Mais personnellement, je fais ça parce que je suis passionnée par la recherche et je n’ai pas de problèmes avec l’idée de changer de vie après. C’est ce qu’il faut se dire quand on choisit de travailler sur la bande dessinée, surtout sur un type de bande dessinée si peu légitimé à l’université comme la bande dessinée de super-héros

Finalement, comment définirais-tu ta posture de chercheur par rapport à ton objet ?

Le travail de déconstruction des truismes culturels de Nietzsche m’inspire beaucoup, et m’a amené à repenser ma propre posture. Contrairement à beaucoup de chercheurs en littérature, je ne travaille pas sur un objet que j’aime pour le valoriser, montrer combien c’est intéressant. Pour moi ce n’est pas une posture scientifique. Je l’ai fait en master avec Pierre Guyotat, mais avec Valère Novarina, j’ai remis en cause ma propre lecture. C’est aussi lié à ma rencontre avec la psychologie sociale, avec des auteurs comme Nicole Dubois ou Jean-Léon Beauvois.

Quand je parle de déconstruction pour mon sujet, c’est que la figure du super-héros est devenu un truisme culturel : on pouvait trouver cet été dans la revue Historia des articles sur les origines européennes de cette figure. Jamais on n’aurait eu ça dans les années 1980 ! L’attitude de déconstruction, c’est comprendre ce que révèle cette posture : quelle est la dynamique sociale et idéologique qu’on trouve derrière cette reconnaissance ? Comment cette dynamique est lisible dans les œuvres elle-mêmes ?

Pour moi, à partir du moment ou on décide de faire un travail de recherche scientifique, il faut objectiver son objet. Sinon, il est facile de tomber dans des biais de confirmation d’hypothèses par exemple, ou encore comme ça a été et est encore le cas notamment en ce qui concerne la bande dessinée, dans des postures misérabilistes ou populistes. Mes intérêts de recherches sont certes très personnels, même s’ils peuvent être partagés, et je peux tomber sur des choses que j’aime ou pas dans mon corpus, mais ce que j’en fais personnellement, ça ne regarde pas ma thèse, ça ne permet pas d’avancer dans la compréhension du monde, de la culture, de la bande dessinée.

 

Bibliographie indicative :

LORENZ, Désirée. « Mythe et idéologie des comics de super-héros ». Dans PRINCE, Nathalie, SERVOISE, Sylvie (dir.) Les personnages mythiques dans la littérature de jeunesse. Paris : Presses Universitaires de Rennes (à paraître).

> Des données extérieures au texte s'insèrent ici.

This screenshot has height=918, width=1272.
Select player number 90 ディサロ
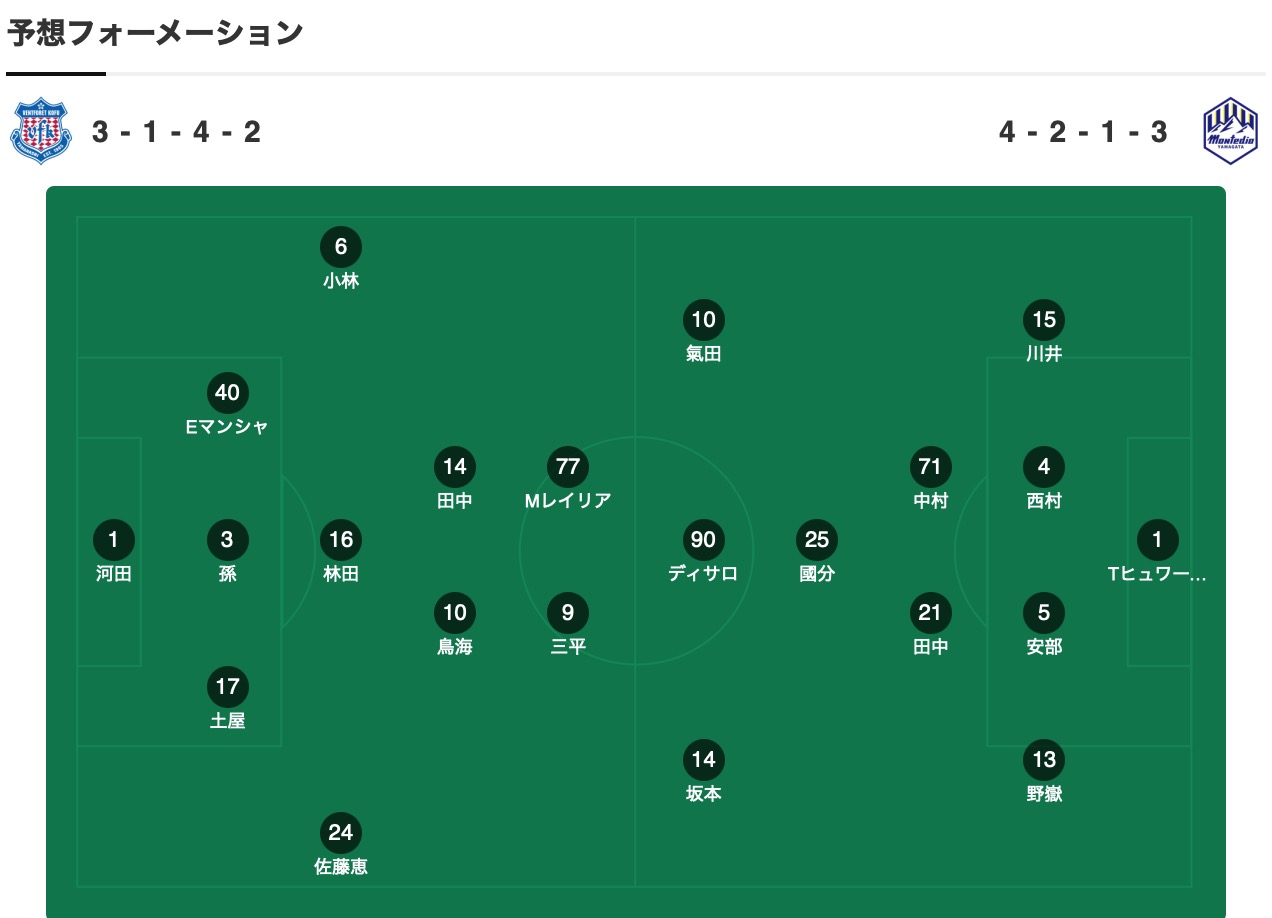703,552
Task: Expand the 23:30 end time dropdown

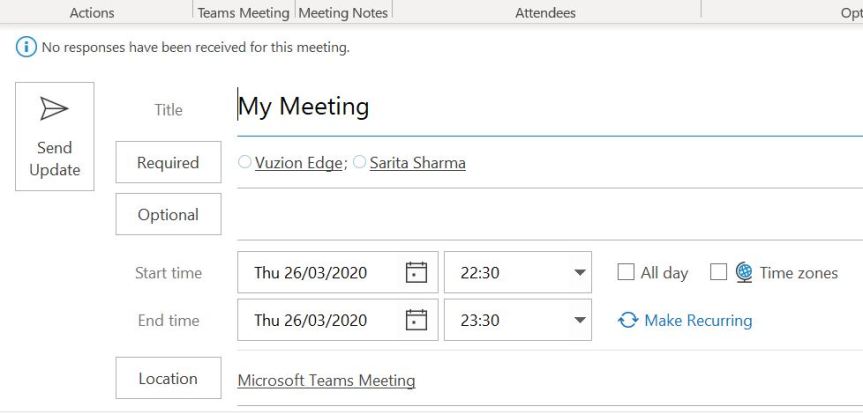Action: (x=580, y=321)
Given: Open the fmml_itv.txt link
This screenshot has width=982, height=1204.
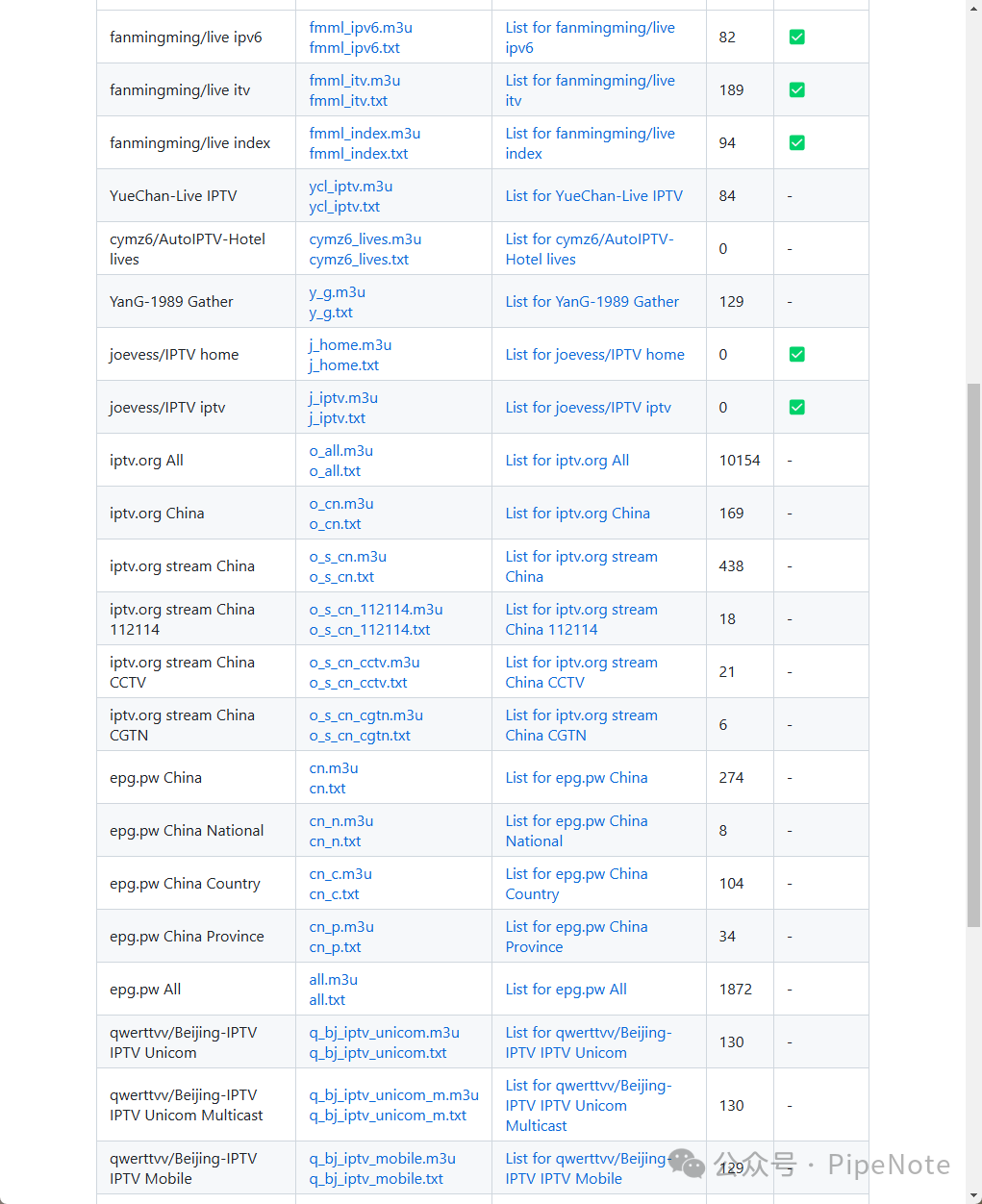Looking at the screenshot, I should click(x=347, y=100).
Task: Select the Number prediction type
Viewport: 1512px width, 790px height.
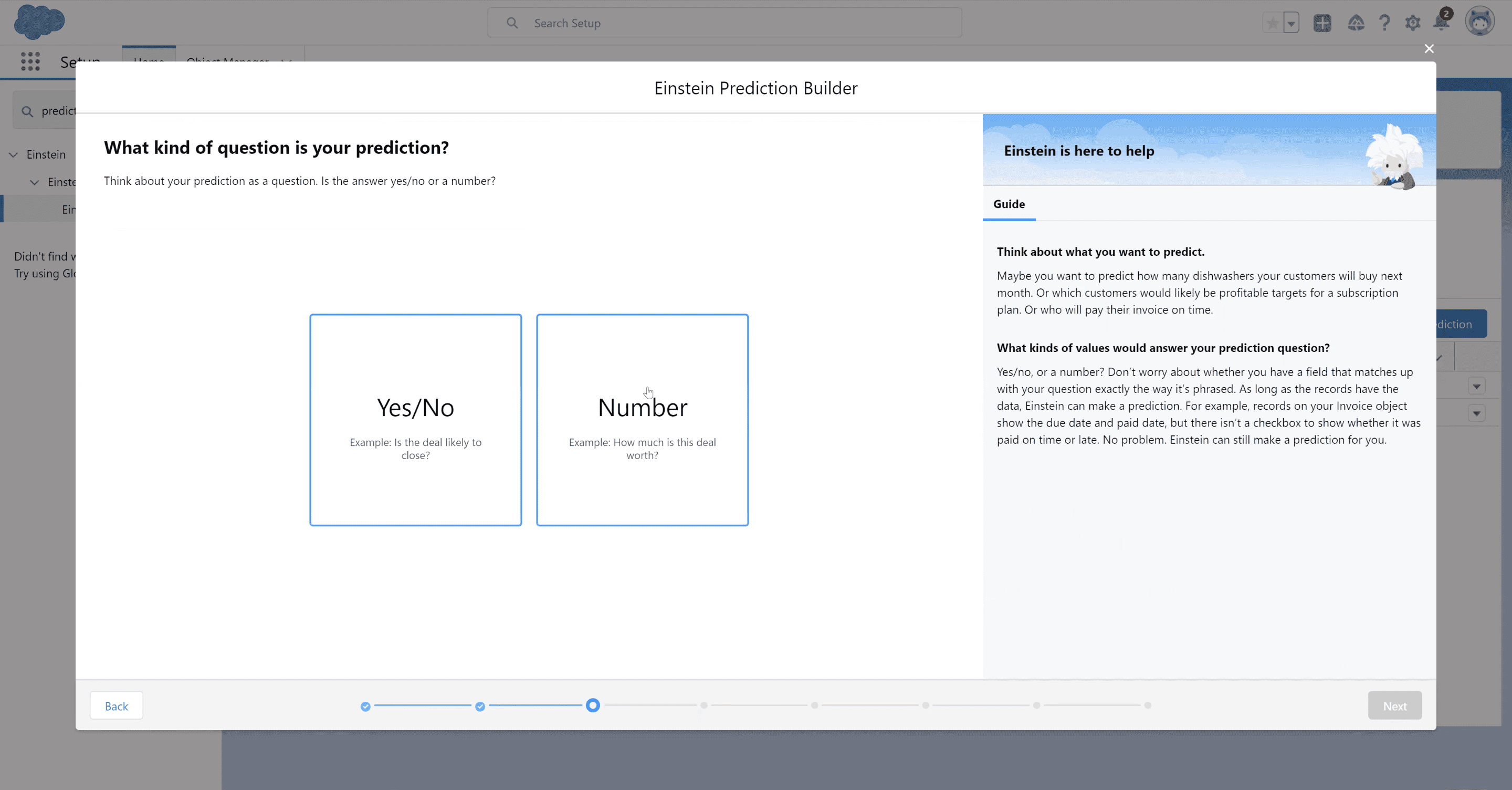Action: pos(642,419)
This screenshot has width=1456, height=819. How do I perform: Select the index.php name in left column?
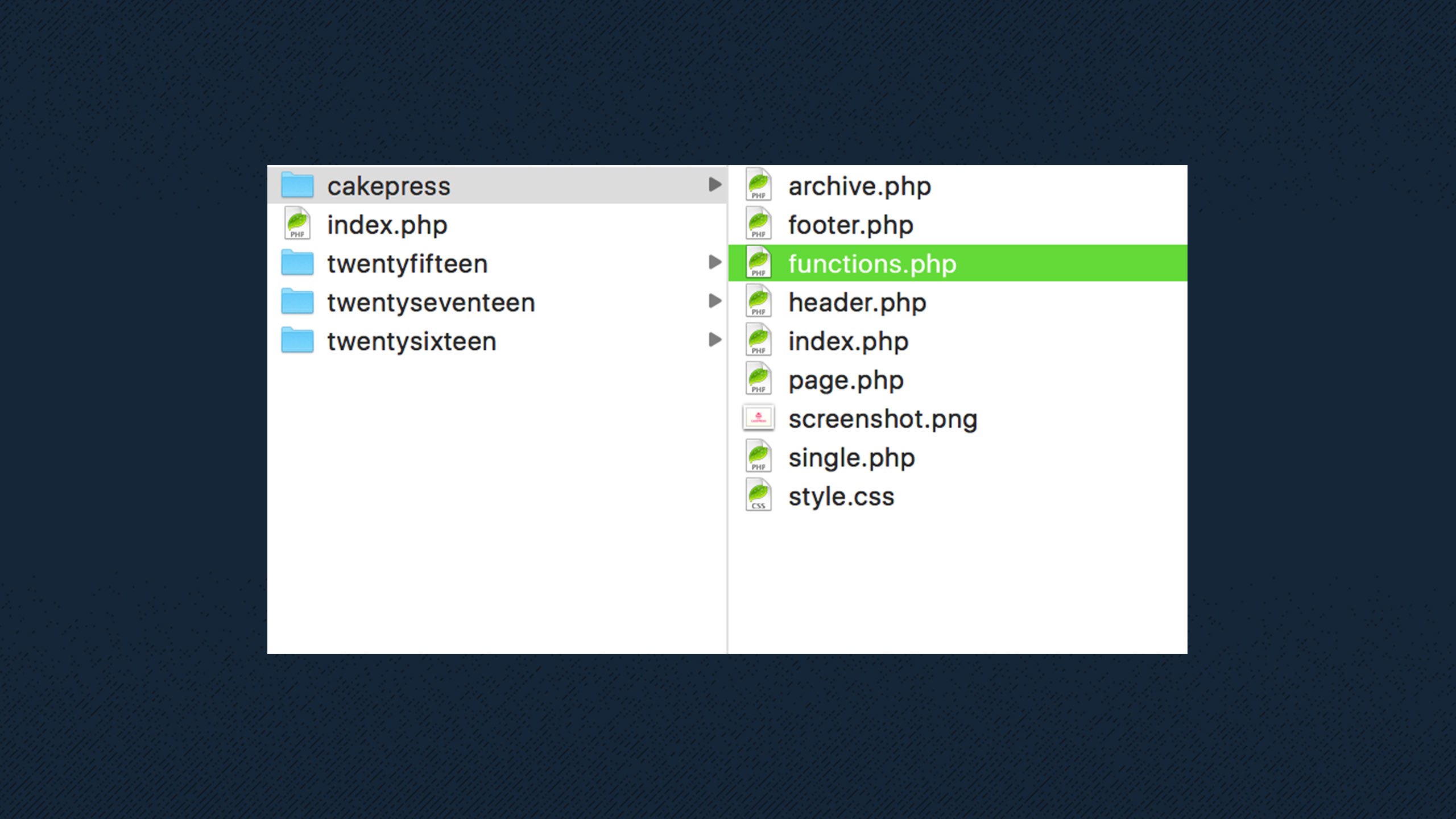(x=387, y=225)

LORENZ, Désirée. « Modalités et enjeux de la réappropriation culturelle de la figure du super-héros dans La Brigade chimérique et Masqué de Serge Lehman ». Dans BOILLAT, Alain, ATALLAH, Marc (dir.) La « BD » américaine vue par l’Europe. Réception et réappropriations. Gollion : Infolio (à paraître).

LORENZ, Désirée. « Illusione critica e ragionamento figurativo ». Trad. du français par BLANC Hélène. Dans POLACCI, Francesca (dir.) Ai margini del figurativo. Sienne : Protagon Editori Toscani, 2012.

LORENZ, Désirée, WEISER, Tatiana. « Poétique de la transgression de Georges Bataille à Valère Novarina ». Dans DETUE, Frédéric, DUBOUCLEZ, Olivier (dir.) Valère Novarina, le langage en scène. Caen : Lettres modernes Minard, 2009.